__Work order__.
Give again, word for word, every line below from the one that has "This screenshot has width=1016, height=907." through the one that has "You are a computer-use agent. Screen", both included, and no others.

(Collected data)
::::
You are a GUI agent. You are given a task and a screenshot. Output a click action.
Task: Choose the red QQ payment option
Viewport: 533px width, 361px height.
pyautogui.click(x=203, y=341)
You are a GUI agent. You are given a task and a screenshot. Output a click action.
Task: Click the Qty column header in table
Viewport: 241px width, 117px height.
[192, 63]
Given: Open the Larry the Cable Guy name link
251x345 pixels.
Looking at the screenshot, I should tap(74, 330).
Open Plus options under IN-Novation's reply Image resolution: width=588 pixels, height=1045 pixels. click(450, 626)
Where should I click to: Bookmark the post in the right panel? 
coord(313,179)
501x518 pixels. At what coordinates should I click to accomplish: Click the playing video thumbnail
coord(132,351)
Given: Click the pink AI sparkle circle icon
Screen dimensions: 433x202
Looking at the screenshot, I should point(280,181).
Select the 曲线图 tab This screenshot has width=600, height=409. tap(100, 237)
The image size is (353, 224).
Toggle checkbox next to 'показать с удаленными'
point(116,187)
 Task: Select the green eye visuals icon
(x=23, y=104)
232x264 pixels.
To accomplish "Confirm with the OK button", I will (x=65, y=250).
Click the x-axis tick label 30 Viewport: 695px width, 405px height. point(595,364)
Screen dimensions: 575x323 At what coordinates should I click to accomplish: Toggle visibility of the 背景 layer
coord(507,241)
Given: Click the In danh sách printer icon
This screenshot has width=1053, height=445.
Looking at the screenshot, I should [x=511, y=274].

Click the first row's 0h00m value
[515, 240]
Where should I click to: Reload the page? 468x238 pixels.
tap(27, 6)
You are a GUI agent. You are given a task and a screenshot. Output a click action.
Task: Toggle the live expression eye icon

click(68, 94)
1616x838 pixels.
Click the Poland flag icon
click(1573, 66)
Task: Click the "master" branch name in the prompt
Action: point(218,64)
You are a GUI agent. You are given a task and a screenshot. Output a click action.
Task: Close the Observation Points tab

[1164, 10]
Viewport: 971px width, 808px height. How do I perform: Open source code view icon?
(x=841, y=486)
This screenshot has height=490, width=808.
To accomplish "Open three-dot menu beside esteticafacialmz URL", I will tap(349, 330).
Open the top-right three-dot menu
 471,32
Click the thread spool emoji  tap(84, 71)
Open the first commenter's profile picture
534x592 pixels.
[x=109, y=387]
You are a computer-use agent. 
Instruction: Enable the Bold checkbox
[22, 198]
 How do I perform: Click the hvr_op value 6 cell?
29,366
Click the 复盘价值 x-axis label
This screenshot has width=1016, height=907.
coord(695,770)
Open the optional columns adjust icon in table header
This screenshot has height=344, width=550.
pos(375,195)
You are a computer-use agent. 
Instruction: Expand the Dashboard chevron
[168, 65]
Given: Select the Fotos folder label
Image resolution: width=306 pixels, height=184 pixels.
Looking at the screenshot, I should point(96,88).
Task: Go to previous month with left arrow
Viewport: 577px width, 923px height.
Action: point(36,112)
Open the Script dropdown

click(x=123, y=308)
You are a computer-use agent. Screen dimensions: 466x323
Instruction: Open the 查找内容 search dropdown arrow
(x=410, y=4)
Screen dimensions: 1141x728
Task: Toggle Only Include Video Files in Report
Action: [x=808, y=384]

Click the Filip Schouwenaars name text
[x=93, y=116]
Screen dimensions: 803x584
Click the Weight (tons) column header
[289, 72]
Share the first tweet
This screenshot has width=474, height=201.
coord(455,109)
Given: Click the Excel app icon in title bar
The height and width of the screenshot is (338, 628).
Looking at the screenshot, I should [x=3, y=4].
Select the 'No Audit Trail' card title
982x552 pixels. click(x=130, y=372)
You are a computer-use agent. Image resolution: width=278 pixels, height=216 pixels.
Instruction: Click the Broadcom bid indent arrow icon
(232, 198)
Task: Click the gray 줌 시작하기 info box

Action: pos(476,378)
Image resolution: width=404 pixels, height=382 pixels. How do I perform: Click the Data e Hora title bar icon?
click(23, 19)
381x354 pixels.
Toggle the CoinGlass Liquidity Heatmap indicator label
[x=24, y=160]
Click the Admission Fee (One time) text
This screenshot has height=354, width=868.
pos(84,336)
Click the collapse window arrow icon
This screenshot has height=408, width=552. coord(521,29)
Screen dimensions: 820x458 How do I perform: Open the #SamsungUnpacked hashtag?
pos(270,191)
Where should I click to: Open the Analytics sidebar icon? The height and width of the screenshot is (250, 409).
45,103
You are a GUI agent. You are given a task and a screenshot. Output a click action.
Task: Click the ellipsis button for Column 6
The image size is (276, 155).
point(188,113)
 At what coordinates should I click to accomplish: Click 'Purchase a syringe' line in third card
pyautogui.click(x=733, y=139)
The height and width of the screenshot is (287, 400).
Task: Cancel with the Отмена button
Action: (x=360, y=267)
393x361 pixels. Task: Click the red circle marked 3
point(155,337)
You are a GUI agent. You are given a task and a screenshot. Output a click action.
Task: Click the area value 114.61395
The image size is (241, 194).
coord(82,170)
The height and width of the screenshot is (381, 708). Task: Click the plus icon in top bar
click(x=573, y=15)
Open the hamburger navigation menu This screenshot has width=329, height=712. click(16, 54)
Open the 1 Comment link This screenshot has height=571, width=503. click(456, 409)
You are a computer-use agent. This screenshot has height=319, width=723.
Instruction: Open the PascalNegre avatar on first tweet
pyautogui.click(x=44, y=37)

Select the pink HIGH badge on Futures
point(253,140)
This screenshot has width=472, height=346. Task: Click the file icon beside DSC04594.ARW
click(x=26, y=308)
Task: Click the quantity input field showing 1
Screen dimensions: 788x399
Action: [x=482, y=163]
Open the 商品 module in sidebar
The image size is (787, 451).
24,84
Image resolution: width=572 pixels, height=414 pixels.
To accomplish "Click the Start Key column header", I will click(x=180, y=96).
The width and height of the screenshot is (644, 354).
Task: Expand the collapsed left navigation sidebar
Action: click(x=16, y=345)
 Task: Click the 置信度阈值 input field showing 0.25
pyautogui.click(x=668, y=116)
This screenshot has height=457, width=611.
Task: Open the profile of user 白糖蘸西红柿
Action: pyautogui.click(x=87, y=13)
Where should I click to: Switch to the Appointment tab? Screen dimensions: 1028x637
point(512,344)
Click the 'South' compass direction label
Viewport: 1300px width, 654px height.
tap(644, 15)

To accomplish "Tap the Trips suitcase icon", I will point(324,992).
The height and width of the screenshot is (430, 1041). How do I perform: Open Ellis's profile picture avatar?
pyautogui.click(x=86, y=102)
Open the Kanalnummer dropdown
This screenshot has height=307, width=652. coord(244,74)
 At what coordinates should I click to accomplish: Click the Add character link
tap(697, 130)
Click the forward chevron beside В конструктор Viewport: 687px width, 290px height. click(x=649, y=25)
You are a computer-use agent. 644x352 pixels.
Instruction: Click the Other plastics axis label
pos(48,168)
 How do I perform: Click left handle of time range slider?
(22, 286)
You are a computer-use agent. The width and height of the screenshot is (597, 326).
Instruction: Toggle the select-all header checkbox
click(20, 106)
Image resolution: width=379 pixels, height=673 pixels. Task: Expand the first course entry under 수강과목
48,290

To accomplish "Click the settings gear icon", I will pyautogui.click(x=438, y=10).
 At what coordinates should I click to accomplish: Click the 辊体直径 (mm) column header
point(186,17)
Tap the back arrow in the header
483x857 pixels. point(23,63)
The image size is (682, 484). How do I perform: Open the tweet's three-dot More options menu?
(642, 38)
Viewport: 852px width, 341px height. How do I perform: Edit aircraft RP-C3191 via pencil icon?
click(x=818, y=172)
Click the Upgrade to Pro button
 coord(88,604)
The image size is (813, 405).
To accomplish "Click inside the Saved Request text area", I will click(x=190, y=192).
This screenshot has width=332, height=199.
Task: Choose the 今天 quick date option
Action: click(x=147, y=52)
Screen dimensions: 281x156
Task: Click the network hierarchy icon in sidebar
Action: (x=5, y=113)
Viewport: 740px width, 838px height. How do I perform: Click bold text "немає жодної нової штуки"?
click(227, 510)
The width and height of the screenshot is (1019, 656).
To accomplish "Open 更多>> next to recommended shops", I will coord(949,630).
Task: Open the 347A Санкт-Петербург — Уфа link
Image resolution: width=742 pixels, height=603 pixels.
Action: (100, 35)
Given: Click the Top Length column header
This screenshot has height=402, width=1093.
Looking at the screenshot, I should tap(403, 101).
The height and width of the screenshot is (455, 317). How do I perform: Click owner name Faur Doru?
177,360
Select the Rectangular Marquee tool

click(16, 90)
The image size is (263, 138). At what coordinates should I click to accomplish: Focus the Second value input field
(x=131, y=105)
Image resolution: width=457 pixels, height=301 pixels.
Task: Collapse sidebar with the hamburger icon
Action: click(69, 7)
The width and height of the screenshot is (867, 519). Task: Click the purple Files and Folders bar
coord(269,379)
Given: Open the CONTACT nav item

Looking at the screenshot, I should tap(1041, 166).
::::
__Task result__.
This screenshot has width=1016, height=907.
coord(695,770)
Open the optional columns adjust icon in table header
This screenshot has height=344, width=550.
pos(375,195)
You are a computer-use agent. 
Instruction: Expand the Dashboard chevron
[168, 65]
Given: Select the Fotos folder label
Image resolution: width=306 pixels, height=184 pixels.
Looking at the screenshot, I should point(96,88).
Task: Go to previous month with left arrow
Viewport: 577px width, 923px height.
Action: point(36,112)
Open the Script dropdown

click(x=123, y=308)
You are a computer-use agent. Screen dimensions: 466x323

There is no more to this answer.